The current unemployment rate is at 7.2 percent so we are getting very close to a 6.5 percent rate. Until the government shutdown and possible debt default, it looked as if the unemployment rate might fall to 6.5 percent in the April 2014 employment report. Now that might have been delayed by a month or two.

I expect the Fed to start increasing the fed funds rate sometime in the summer of 2014. When the Fed starts tightening, the increases will come in .50 percent increments and will happen right after each Fed meeting. The Fed is scheduled to meet in June, July, September, October and December of 2014.

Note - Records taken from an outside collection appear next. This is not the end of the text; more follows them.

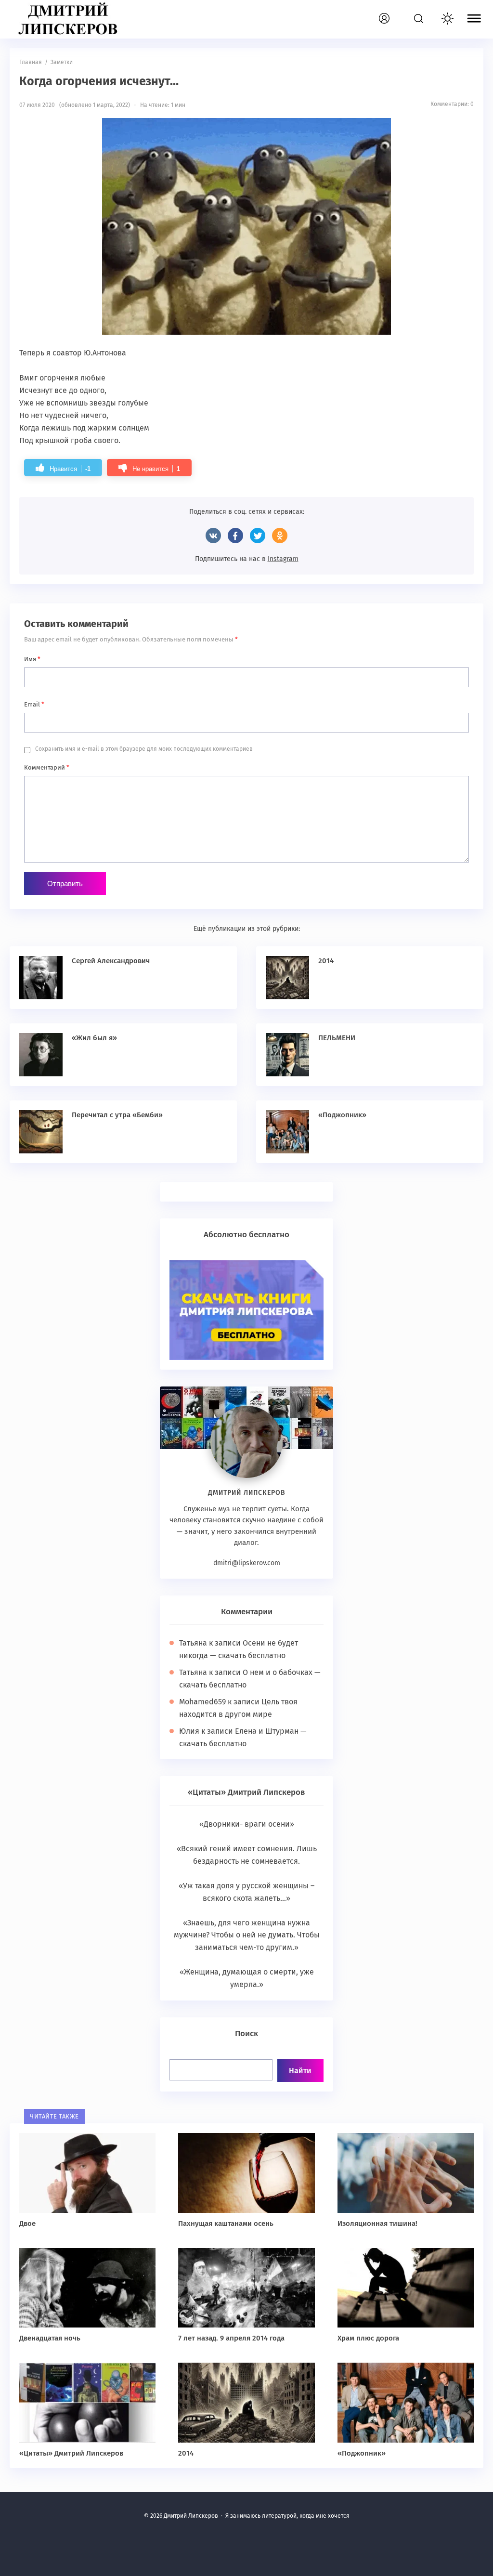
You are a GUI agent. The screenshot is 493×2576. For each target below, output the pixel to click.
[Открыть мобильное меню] (474, 20)
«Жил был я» (94, 1037)
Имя (32, 659)
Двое (27, 2223)
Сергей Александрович (111, 960)
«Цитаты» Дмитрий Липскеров (71, 2453)
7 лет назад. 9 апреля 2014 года (231, 2338)
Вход (395, 13)
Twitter (257, 535)
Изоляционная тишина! (377, 2223)
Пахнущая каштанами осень (225, 2223)
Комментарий (46, 767)
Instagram (283, 559)
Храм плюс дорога (368, 2338)
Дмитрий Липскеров (70, 19)
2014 (326, 960)
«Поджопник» (342, 1115)
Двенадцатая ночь (49, 2338)
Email (34, 704)
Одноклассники (279, 535)
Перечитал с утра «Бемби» (117, 1115)
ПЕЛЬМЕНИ (336, 1037)
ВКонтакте (213, 535)
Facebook (235, 535)
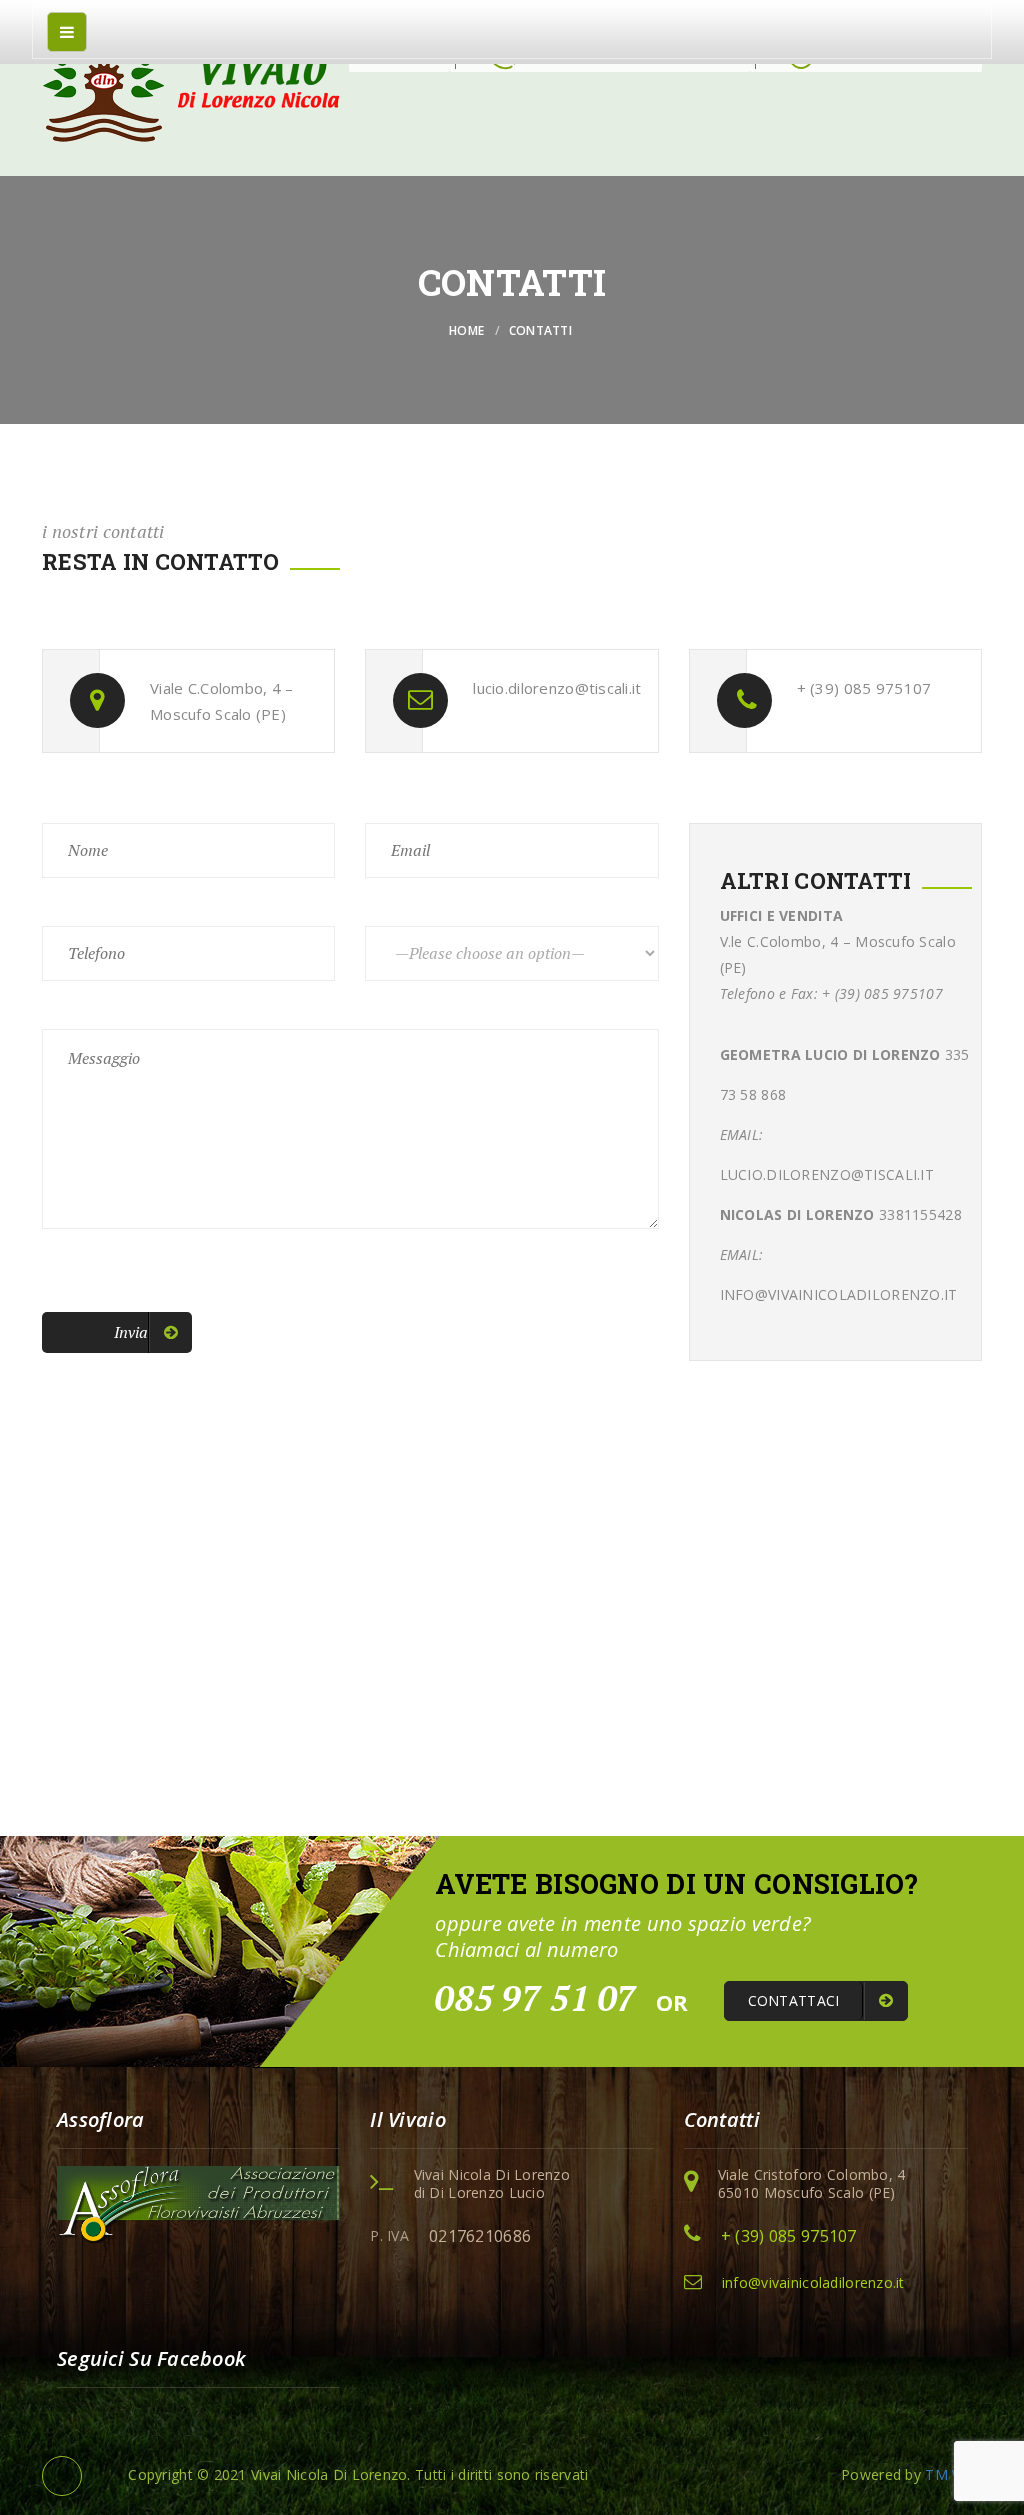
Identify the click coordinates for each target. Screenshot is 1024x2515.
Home (466, 330)
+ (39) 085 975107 (789, 2236)
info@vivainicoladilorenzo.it (813, 2282)
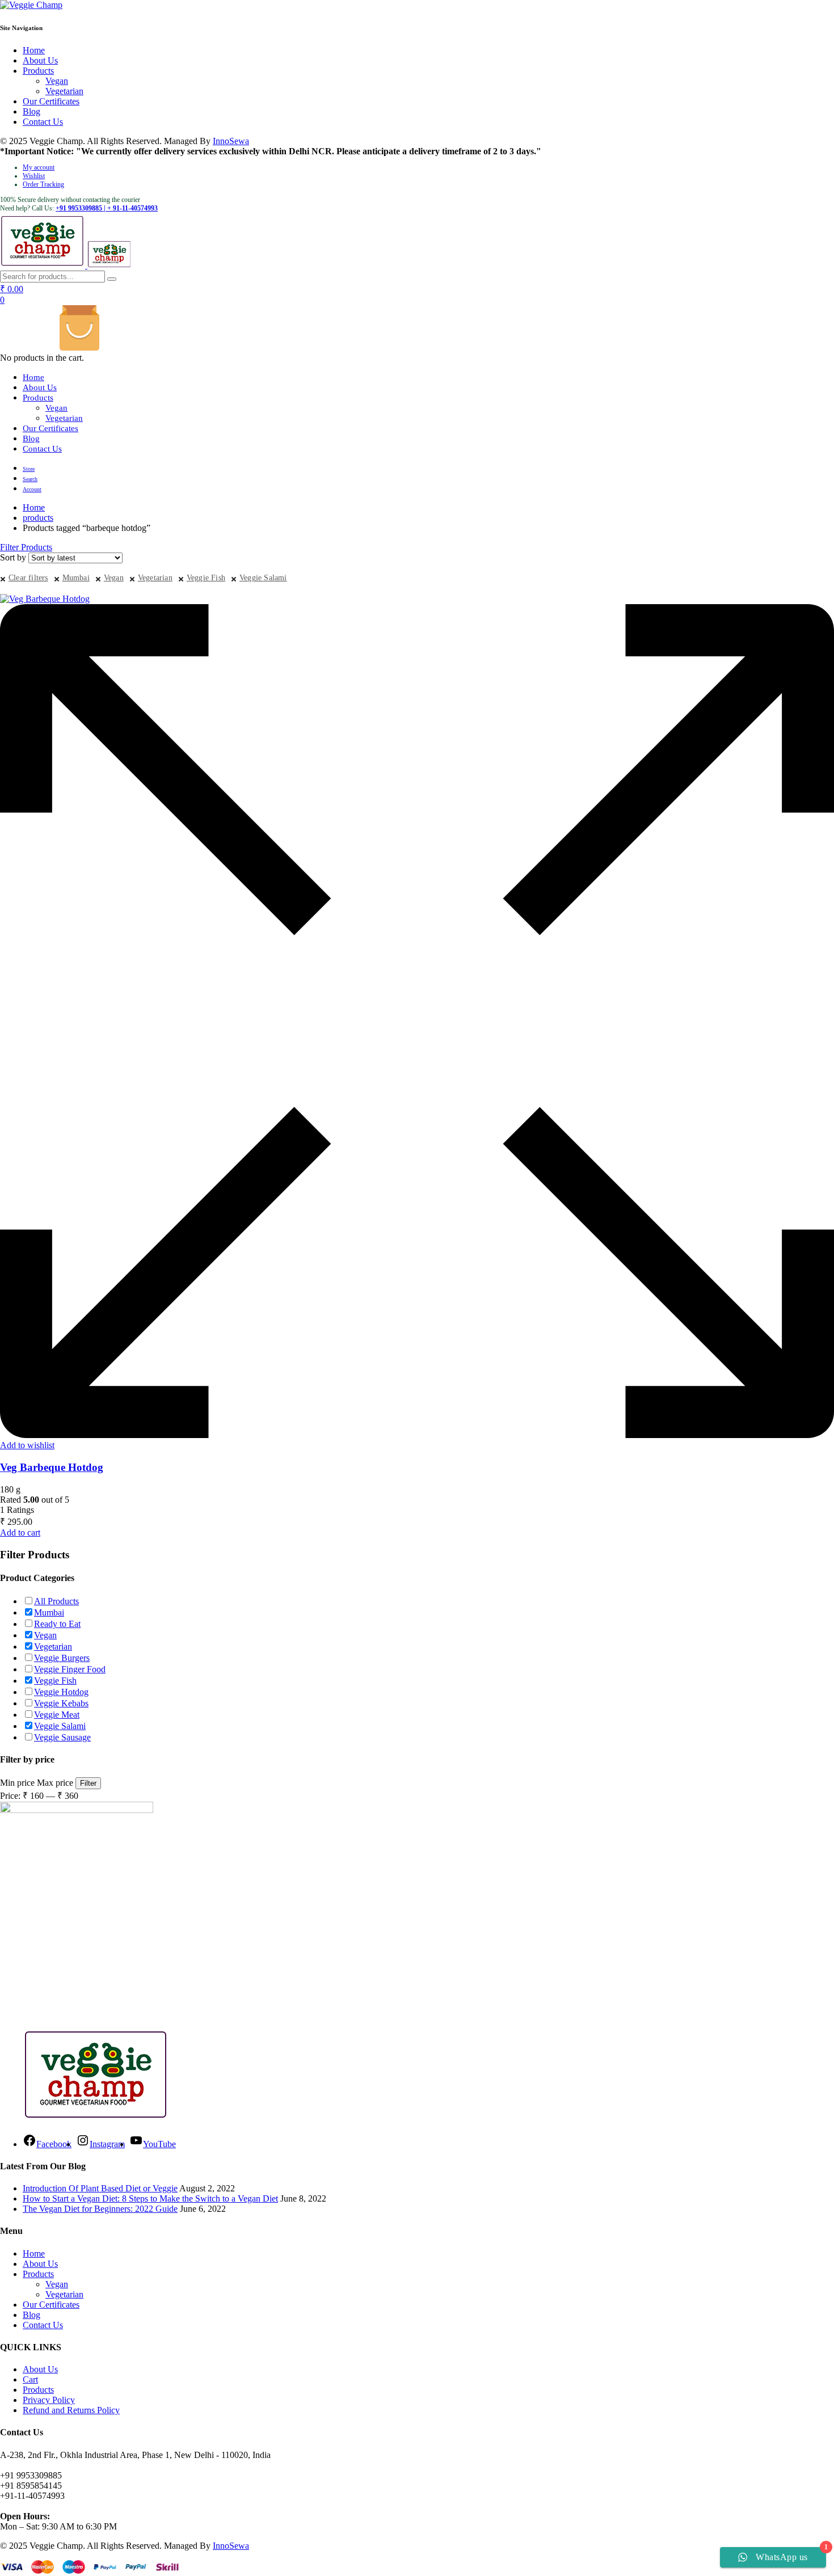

If the Fed increases the fed funds rate 50 basis points after each meeting, by the end of 2014 the fed funds rate will be in the 2.50 to 3.00 percent range. A fed funds rate in this range will drive 1 year CD rates to the 3.00 percent to 4.00 percent level.

Best CD Rates This Week


The best 1 year CD rates this week are at 1.04 percent with an APY of 1.05 percent. Since rates are poised to move higher in about 8 months, you can lock into a 1 year CD rate now and when it matures you'll get a rate between 3.00 percent to 4.00 percent.

That being said, you should stay invested in CD terms of 1 year or less. The highest CD rates on 6 month certificates of deposits are exactly at 1.00 percent. The best 3 month CD rates this week are at 0.45 percent.